§ YOUR OBJECTIVE:
Write out all of the records precisely. Skip anything that is a picture.
■ ■ ■ ■
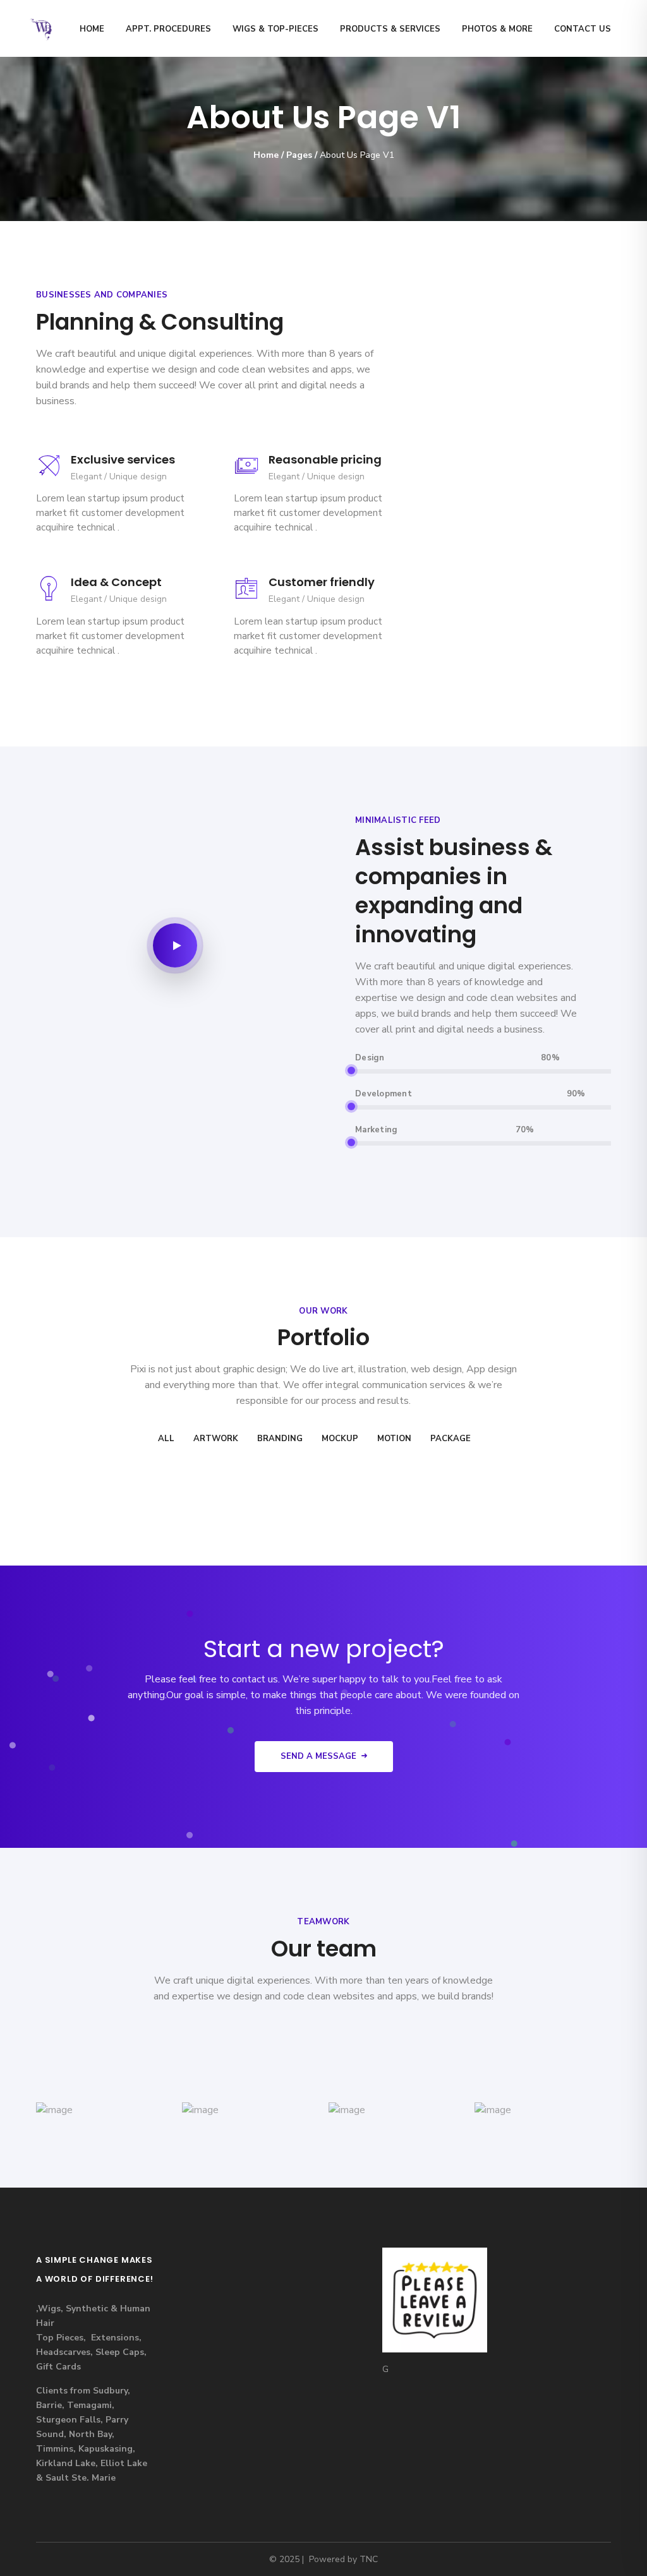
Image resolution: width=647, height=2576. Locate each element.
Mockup (340, 1438)
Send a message (318, 1756)
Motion (394, 1438)
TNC (369, 2559)
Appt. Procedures (168, 29)
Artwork (215, 1438)
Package (450, 1438)
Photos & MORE (497, 29)
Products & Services (390, 29)
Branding (280, 1438)
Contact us (582, 29)
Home (92, 29)
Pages (299, 155)
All (166, 1438)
■ ■ ■ ■
§ YOUR SOLUTION:
Image resolution: width=647, height=2576. Locate each element.
Mockup (340, 1438)
Send a message (318, 1756)
Motion (394, 1438)
TNC (369, 2559)
Appt. Procedures (168, 29)
Artwork (215, 1438)
Package (450, 1438)
Photos & MORE (497, 29)
Products & Services (390, 29)
Branding (280, 1438)
Contact us (582, 29)
Home (92, 29)
Pages (299, 155)
All (166, 1438)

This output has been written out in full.